28. The non-transitory machine-readable storage medium claim 16, further comprising extending a MPEG-G file by

adding the additional data fields:

a coordinate_scheme field that indicates to a decoder how the genomic coordinates should be interpreted; and

a trail field in each genomic record to indicate for each alignment position in mapping_pos the sequence of edge transitions to which all template segments in the same record are aligned;

using the MPEG-G file data fields as follows:

the seq_ID indicates an edge in a chromosome to which the beginning of the first read is mapped;

the split_seq_ID indicates the beginning edges of any split segment alignments; and

the positions mapping_pos and split_pos count from the beginning of the edges respectively in seq_ID and split_seq_ID.
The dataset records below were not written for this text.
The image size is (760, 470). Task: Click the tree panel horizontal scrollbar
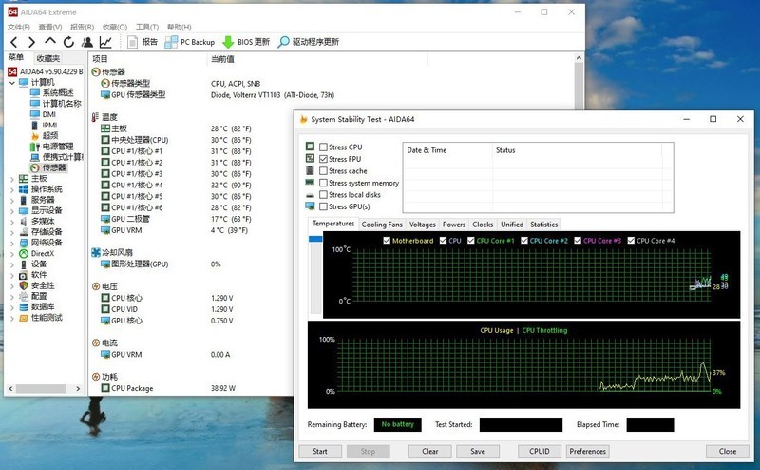[x=43, y=391]
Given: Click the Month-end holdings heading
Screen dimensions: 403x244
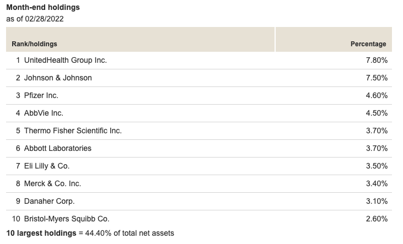Looking at the screenshot, I should pos(43,7).
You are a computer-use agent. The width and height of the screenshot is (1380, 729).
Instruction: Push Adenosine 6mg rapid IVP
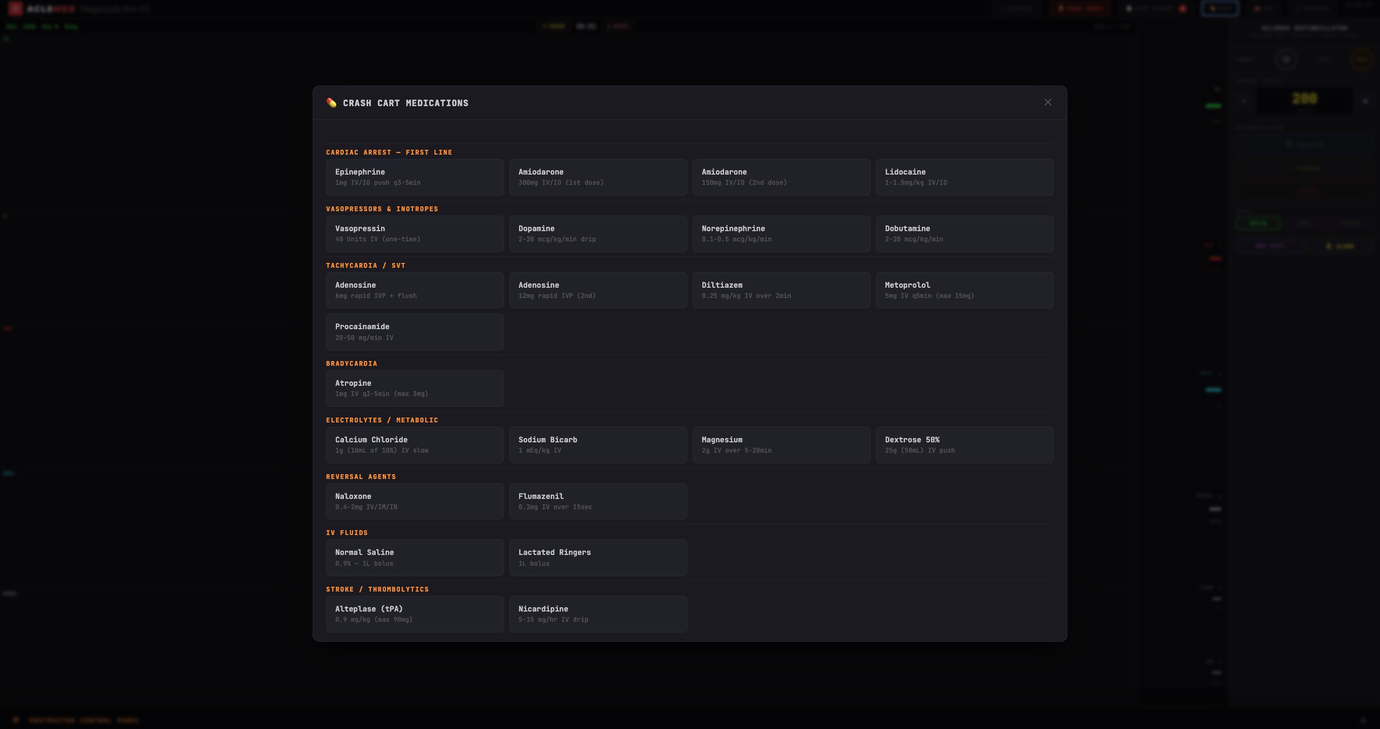pyautogui.click(x=415, y=290)
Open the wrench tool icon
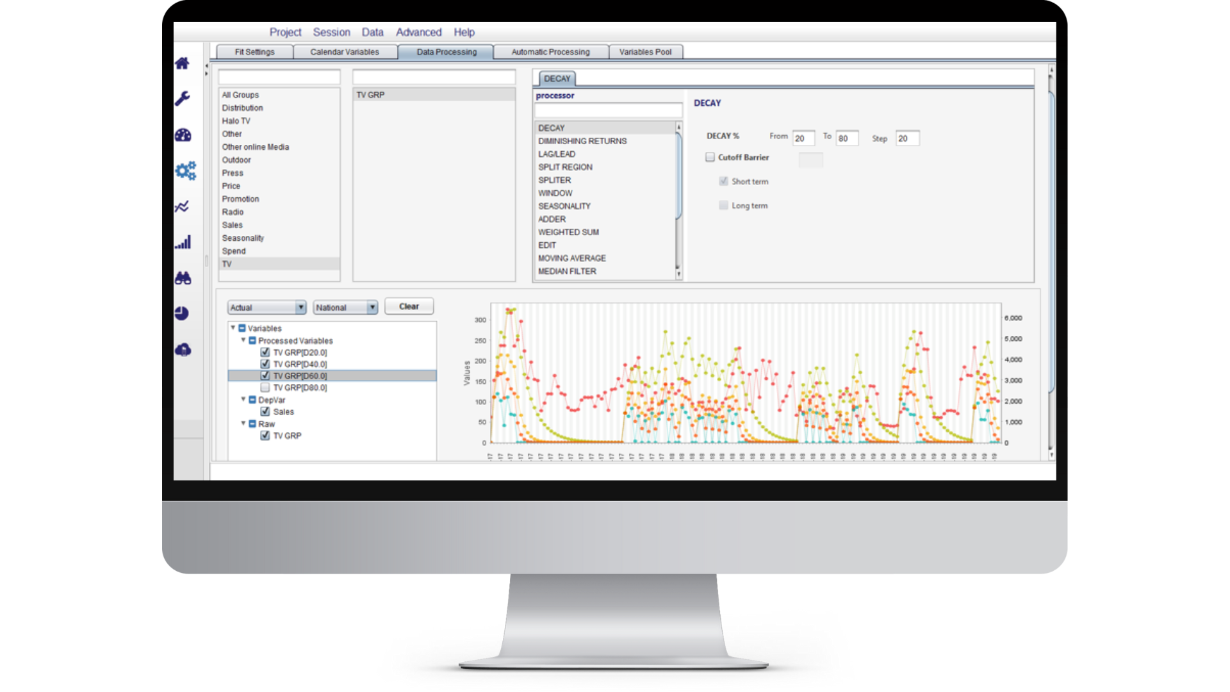Image resolution: width=1230 pixels, height=692 pixels. (183, 99)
29. The non-transitory machine-readable storage medium claim 16, further comprising instructions for determining anchor points on a specified edge by extending a MPEG-G file by running Dijkstra's algorithm beginning from one of the endpoints of specified edge using a number of bases in between connecting nodes as distance until the specified edge is on a spanning tree with a shortest distance among all leaf nodes, except for those that cannot be extended further.

30. The non-transitory machine-readable storage medium claim 16, further comprising instructions for determining the sequence along a path in the genome sequence further comprising:

traversing a trail defining the path, wherein the trail includes a cascade of edge identifiers traversed by the path; and

concatenating the sequences of each of the edges identified along the path.